* [TEXT BLOCK]:
(begin)

Yes absolutely, we can name whatever we want, though I believe we should choose a new name, or atleast add a 2.0, as it would avoid the confusion. If we name both versions xSushi, massive confusion.
Yes, we will have APIs and people can bid programmatically.
The reason I’m not much inclined towards the idea of having a fee per bid is that, a bidder might have to bid multiple times and might not still win the bid, it would cause normal bidders to incur a loss on their upfront capital. This might discourage some bidders to participate. For this system to succeed, we want multiple people to keep raising the bid, to come as close as the actual price of that asset at that time. I don’t have data to back it up, but I think having a fee per bid, might discourage normal users to bid as well, as they might not win but keep loosing some money, and hence not interact with the system at all. The loss depends upon how many times they bid and what is the fee.
Do you have any fee amount in mind that we should take per bid?

(end)

* [TO DO]:
• 1. Say whether each statement agrees with the post on bid fees. Answer yes or no for each, and quote the deciding words of the post.
(a) The writer suggests giving both versions the name xSushi.
(b) People will be able to bid programmatically through APIs.
(c) The writer has data showing that a per-bid fee would discourage normal users.
• 2. Please carry on the post on bid fees from where it stops.

* [DATASET EXTRACT]:
(begin)

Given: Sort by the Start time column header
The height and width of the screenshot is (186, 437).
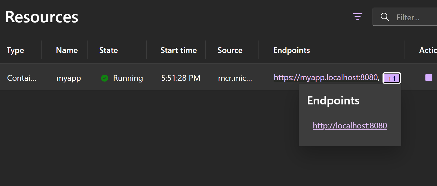Looking at the screenshot, I should pyautogui.click(x=179, y=50).
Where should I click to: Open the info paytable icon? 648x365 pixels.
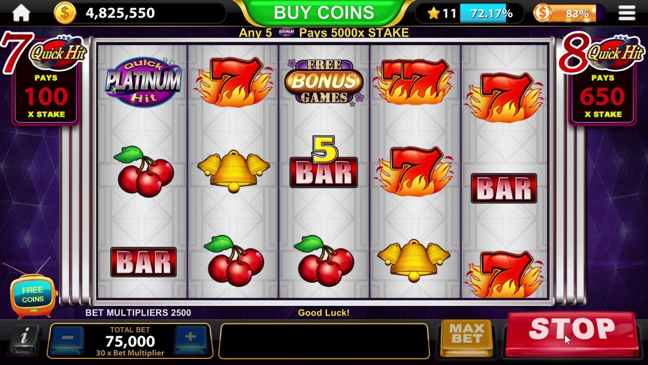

(end)

* [OUTPUTS IN ORDER]:
• 1.
(a) No: "If we name both versions xSushi, massive confusion."
(b) Yes: "Yes, we will have APIs and people can bid programmatically."
(c) No: "I don’t have data to back it up"

• 2.
Agree on the naming, perhaps we can call the new version xSushi and give the old xSushi token some deprecated tag?
On the fee, it reads as a tax on the return of capital. Would generate revenue but at the expense of tokenholders? Or is it that the bidders pay the fee?
Bidders would be willing to pay a small fee to bid on the reward pot.
Is the expectation that the team will still be serving the bar and that this will allow for supplemental serving or is the team going to stop serving and it will be up to the community
It’s up to whomever is trying to buy the tokens that are being auctioned for sushi to serve the bar.
I think there’s some confusion with the auction, it’s basically auctioning off all the tokens that come in from fees (all fees broken down into individual tokens) to the highest bidder in sushi. Sushi then served to bar, and individual that bought all the fees, likely is a bot, then sells off each individual token.
so 2 things:
- So you are saying that the auction / bar serving process will now be kicked off by whoever wants to bid?
- This is basically a basket trade what youre describing. Someone bids, at a discount, for the entire portfolio of fees and then once won, they sell off the individual positions and hopefully collect a spread to the discount they bid. I understand that this is likely ‘easier’ for the team but we should have a way to measure the performance of this over time to ensure we arent giving up too much spread to the market (ie auction completion price vs current spot).
So, the bar serving and the auctions are different. Bar is served with additional Sushi or xxSushi. Yes, anyone can call harvest and serve the bar.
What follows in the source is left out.